Astronomers utilizing the Hubble Space Telescope have, for the first time ever, identified the true color of a planet circling another star. The planet, referred to as HD 189733b, would be deep blue if viewed from up close.
HD 189733B is a large gas giant circling very close to its host star. The planet's atmosphere is unbelievably hot with a temperature of more than 1000 degrees Celsius. Interestingly, it also rains glass, which is blown sideways by 7000 kilometer-per-hour winds.
More than 63 light-years from our planet, this alien world is one of the closest alien planets to Earth that can be observed transiting across the face of its star. HD 189733B has been closely examined by Hubble and other telescopes, and its atmosphere has been discovered to be greatly transformable and exotic, with hazes and violent flares.
"This planet has been studied well in the past, both by ourselves and other teams," says author Frederic Pont of the University of Exeter. "But measuring its colour is a real first -- we can actually imagine what this planet would look like if we were able to look at it directly."
To determine the planet's true color, the astronomers determined how much light was reflected off the surface of the planet. This was made more challenging by the fact that the planet is faint and extremely close to its star. To set apart HD 189733B's light from this starlight, the team utilized Hubble's Space Telescope Imaging Spectrograph to look at the system before, during, and after the planet moved behind its host star as it orbited. As it moved behind its star, the light reflected from the planet was for a limited time only obstructed from view, and the amount of light seen from the system declined. This technique also reveals the planet's color.
According to first author Tom Evans of the University of Oxford, astronomers observed the brightness of the entire system drop in the blue part of the spectrum when the planet moved behind its star.
HD 189733B's deep blue color is due to a hazy, turbulent atmosphere believed to be mixed with silicate particles, which disperse blue light.
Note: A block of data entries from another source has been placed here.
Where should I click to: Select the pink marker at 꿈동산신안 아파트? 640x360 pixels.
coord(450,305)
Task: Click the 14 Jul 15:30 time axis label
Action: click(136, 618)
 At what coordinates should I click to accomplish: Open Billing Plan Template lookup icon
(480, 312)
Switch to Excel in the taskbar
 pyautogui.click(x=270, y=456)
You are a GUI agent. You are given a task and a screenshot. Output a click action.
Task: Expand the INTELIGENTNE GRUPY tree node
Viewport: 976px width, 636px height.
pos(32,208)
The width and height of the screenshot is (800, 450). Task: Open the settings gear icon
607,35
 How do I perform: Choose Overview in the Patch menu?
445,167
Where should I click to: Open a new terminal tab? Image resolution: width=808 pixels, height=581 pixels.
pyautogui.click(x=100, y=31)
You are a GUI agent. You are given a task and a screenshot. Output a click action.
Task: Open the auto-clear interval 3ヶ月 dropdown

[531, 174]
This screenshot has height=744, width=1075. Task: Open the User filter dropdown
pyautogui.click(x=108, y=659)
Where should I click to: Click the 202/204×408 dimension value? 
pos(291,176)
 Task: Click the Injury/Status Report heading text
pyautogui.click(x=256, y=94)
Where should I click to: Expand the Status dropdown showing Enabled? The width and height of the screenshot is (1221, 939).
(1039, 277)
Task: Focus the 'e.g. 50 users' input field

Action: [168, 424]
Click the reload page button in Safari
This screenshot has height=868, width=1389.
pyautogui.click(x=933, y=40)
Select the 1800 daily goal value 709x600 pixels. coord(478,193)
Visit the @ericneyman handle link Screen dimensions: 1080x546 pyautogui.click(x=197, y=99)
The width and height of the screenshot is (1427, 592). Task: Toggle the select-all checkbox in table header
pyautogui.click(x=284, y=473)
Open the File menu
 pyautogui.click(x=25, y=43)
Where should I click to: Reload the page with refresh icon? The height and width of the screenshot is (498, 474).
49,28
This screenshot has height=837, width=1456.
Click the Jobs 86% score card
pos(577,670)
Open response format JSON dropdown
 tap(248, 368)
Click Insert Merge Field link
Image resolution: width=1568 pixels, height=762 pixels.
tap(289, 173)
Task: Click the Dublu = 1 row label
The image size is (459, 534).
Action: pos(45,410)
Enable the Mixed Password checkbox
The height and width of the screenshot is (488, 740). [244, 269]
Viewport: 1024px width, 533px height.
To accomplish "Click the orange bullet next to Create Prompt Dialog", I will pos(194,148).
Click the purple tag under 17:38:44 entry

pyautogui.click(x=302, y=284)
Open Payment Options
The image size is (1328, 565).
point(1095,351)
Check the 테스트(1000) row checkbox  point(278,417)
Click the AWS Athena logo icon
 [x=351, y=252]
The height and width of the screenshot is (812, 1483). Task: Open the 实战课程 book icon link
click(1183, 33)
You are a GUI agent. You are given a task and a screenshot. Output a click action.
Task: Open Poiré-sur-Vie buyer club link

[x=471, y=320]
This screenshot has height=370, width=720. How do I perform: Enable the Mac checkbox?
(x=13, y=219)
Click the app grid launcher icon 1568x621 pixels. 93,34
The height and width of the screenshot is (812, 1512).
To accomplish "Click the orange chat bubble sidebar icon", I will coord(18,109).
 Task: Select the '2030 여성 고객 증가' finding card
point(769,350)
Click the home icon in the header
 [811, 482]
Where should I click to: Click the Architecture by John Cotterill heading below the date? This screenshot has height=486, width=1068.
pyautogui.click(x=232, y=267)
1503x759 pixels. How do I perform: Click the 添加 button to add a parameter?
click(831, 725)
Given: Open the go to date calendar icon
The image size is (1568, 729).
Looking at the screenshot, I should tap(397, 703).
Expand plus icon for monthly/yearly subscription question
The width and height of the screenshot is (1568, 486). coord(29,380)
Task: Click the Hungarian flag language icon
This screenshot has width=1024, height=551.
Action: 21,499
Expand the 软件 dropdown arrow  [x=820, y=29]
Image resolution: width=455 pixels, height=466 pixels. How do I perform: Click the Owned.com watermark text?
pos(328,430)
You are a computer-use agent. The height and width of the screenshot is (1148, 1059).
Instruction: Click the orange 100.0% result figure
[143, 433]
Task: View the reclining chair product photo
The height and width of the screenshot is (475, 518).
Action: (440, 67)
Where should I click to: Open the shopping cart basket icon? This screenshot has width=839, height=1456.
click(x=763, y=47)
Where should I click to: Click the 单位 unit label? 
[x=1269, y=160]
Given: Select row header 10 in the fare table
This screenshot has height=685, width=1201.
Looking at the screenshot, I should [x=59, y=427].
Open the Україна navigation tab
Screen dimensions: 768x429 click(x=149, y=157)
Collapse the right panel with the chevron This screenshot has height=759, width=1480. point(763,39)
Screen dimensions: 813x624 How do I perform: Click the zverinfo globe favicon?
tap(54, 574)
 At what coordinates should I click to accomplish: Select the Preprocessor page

This particular alien planet is a great candidate for this type of measuring technique because it is a member of a class of planets called "hot Jupiters." These gigantic planets are similar in size to the gas giants in the Solar System, but reside extremely close to their parent star. Though we lack a hot Jupiter close to Earth in our own Solar System, examinations of planets like HD 189733B are key to understanding this intense object.
"It's difficult to know exactly what causes the colour of a planet's atmosphere, even for planets in the Solar System," notes. "But these new observations add another piece to the puzzle over the nature and atmosphere of HD 189733b. We are slowly painting a more complete picture of this exotic planet."